• [Text section]
On Thu, 27 Feb 2025 08:36:58 GMT, Alan Bateman <al...@openjdk.org> wrote:

>> While testing a bit with a minimal JVM, it has been noticed that some 
>> java/lang jtreg tests use jfr but do not declare it with a "requires 
>> vm.hasJFR" ; that leads to test errors in a JVM setup with no JFR .
>
> test/jdk/java/lang/Thread/ThreadSleepEvent.java line 28:
> 
>> 26:  * @summary Test that Thread.sleep emits a JFR jdk.ThreadSleep event
>> 27:  * @requires vm.hasJFR
>> 28:  * @modules jdk.jfr
> 
> These tests already have `@modules jdk.jfr` so the tests won't be selected by 
> jtreg to execute when the JDK under test doesn't have this module. I realize 
> `vm.hasJFR` is whether the VM has been built with JFR included but it seems a 
> bit strange to have a JDK containing `jdk.jfr` but not supporting JFR. So I'm 
> curious what is being tested. Is this a run-time image that contains more 
> than one VM, maybe everything in the "server VM" and also the minimal VM?

• [Supplied material]

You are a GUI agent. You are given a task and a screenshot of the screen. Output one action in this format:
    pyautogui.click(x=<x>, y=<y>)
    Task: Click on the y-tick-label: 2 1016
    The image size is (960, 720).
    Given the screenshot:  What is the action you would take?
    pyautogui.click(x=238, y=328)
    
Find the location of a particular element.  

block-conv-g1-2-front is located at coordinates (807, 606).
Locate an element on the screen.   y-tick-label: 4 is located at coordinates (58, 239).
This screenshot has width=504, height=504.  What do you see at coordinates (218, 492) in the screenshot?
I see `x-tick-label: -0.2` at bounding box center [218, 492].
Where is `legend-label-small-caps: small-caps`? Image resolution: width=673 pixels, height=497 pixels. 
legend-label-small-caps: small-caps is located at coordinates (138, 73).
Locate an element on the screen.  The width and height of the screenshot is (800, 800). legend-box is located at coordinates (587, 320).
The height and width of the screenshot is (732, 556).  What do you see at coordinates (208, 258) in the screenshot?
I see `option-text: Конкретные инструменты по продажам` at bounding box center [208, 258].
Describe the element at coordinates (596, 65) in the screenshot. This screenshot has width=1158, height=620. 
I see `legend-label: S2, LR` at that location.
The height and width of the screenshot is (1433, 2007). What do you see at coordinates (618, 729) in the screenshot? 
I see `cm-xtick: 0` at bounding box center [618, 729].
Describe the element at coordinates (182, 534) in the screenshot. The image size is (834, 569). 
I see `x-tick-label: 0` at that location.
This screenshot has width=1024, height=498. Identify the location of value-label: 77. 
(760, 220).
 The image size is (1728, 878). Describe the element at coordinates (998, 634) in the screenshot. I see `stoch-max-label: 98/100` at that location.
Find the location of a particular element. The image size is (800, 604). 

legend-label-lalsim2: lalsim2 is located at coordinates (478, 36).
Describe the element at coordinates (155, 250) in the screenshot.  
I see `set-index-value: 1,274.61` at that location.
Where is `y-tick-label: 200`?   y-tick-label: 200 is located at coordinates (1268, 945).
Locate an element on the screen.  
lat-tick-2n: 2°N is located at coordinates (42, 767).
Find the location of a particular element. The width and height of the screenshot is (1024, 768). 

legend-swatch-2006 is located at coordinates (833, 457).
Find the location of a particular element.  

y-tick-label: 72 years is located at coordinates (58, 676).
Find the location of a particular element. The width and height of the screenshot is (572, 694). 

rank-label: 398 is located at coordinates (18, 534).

• [Work item]
Reproduce the passage of the review message above verbatim, starting at the words "On Thu, 27 Feb" and stopping after the words "with no JFR .".

• [The answer]
On Thu, 27 Feb 2025 08:36:58 GMT, Alan Bateman <al...@openjdk.org> wrote:

>> While testing a bit with a minimal JVM, it has been noticed that some 
>> java/lang jtreg tests use jfr but do not declare it with a "requires 
>> vm.hasJFR" ; that leads to test errors in a JVM setup with no JFR .